About this exercise -> As an exercise in exact copying, transcribe the lines below from the one holding "Click the minute 08 tick label" through the last, with both ends included and pictures left out.

Collected data entries:
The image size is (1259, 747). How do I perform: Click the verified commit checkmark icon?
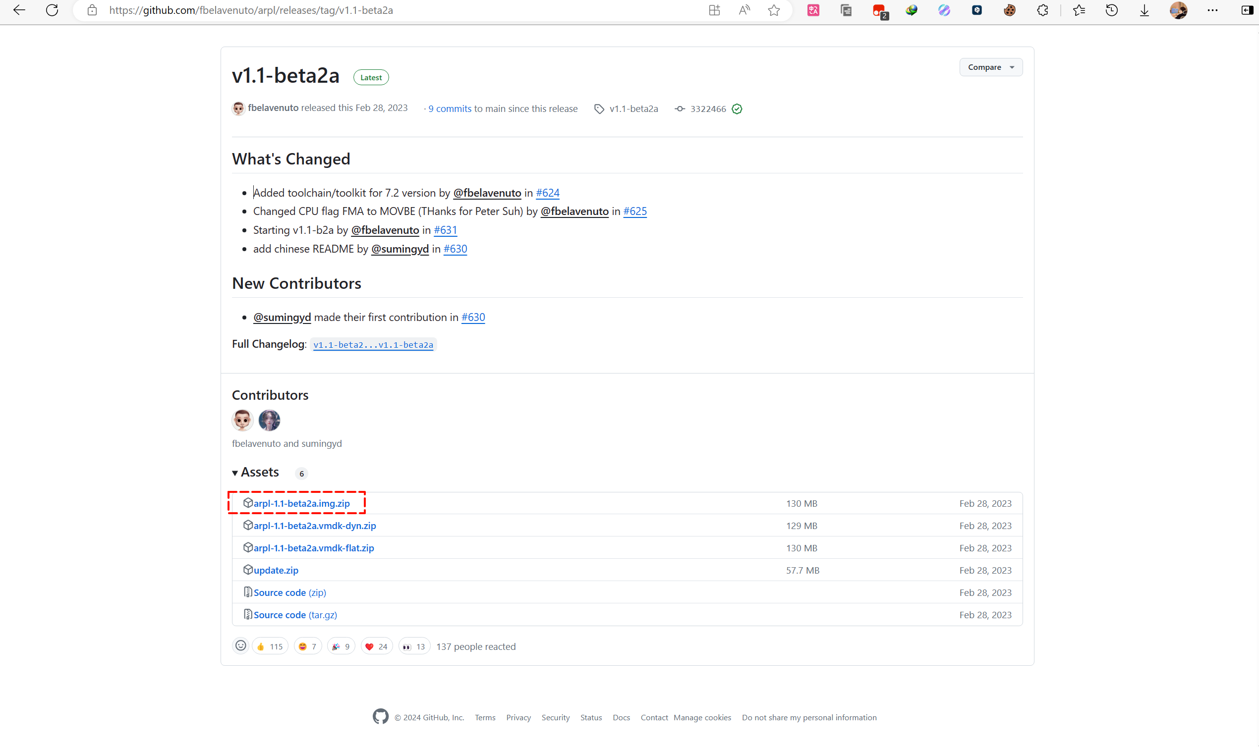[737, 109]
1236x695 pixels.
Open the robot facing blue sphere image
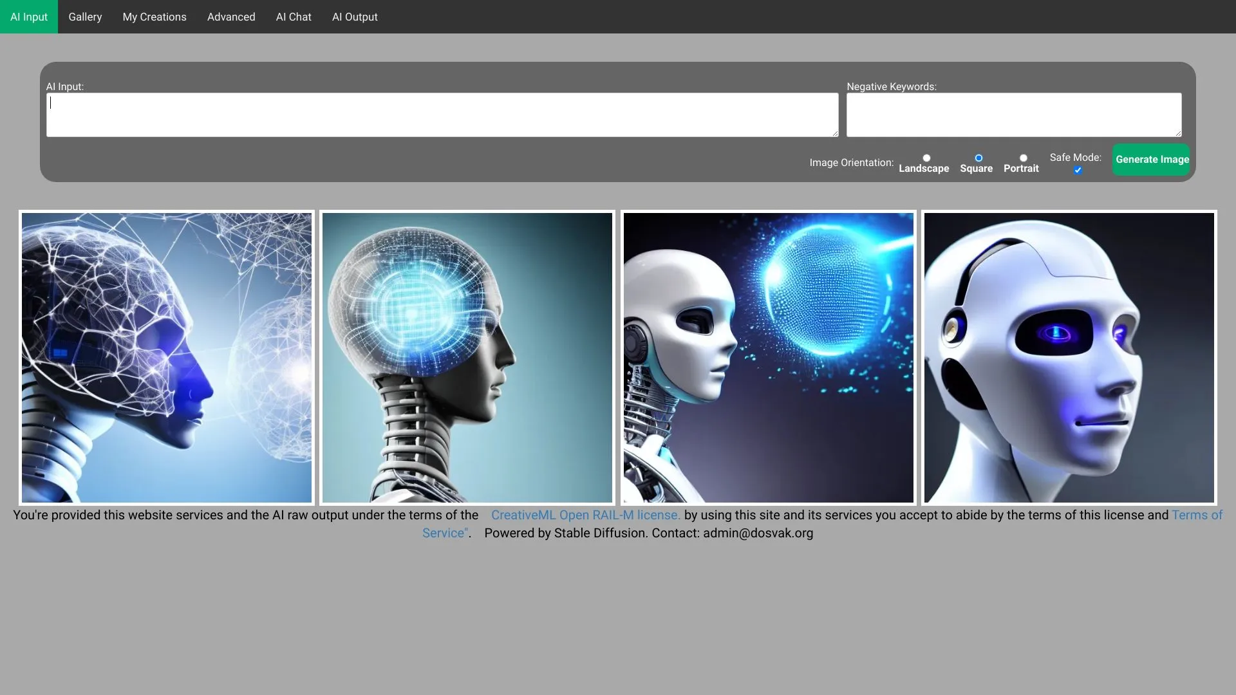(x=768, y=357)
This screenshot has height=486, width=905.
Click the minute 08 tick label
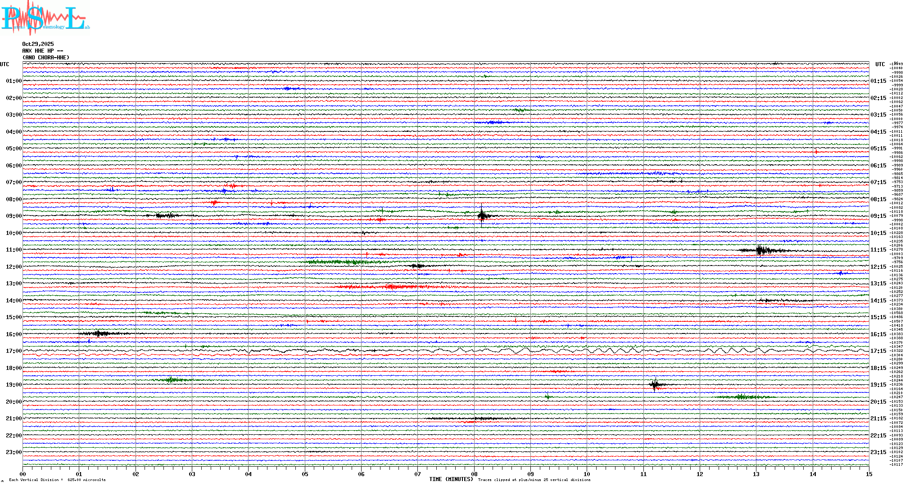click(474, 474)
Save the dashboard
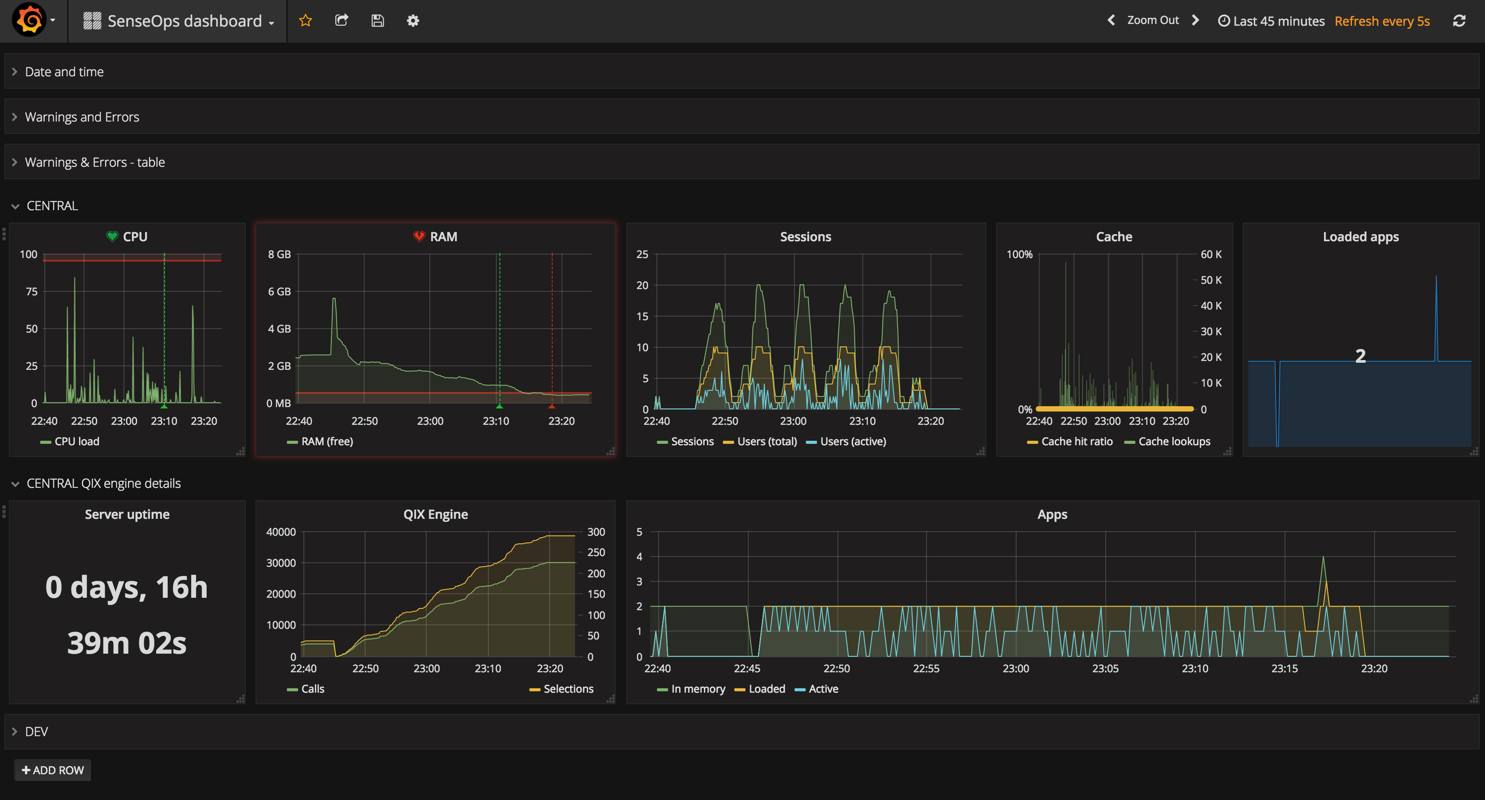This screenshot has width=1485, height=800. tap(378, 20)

Output for this exercise ->
Click the minute 08 tick label
click(474, 474)
Save the dashboard
This screenshot has width=1485, height=800. tap(378, 20)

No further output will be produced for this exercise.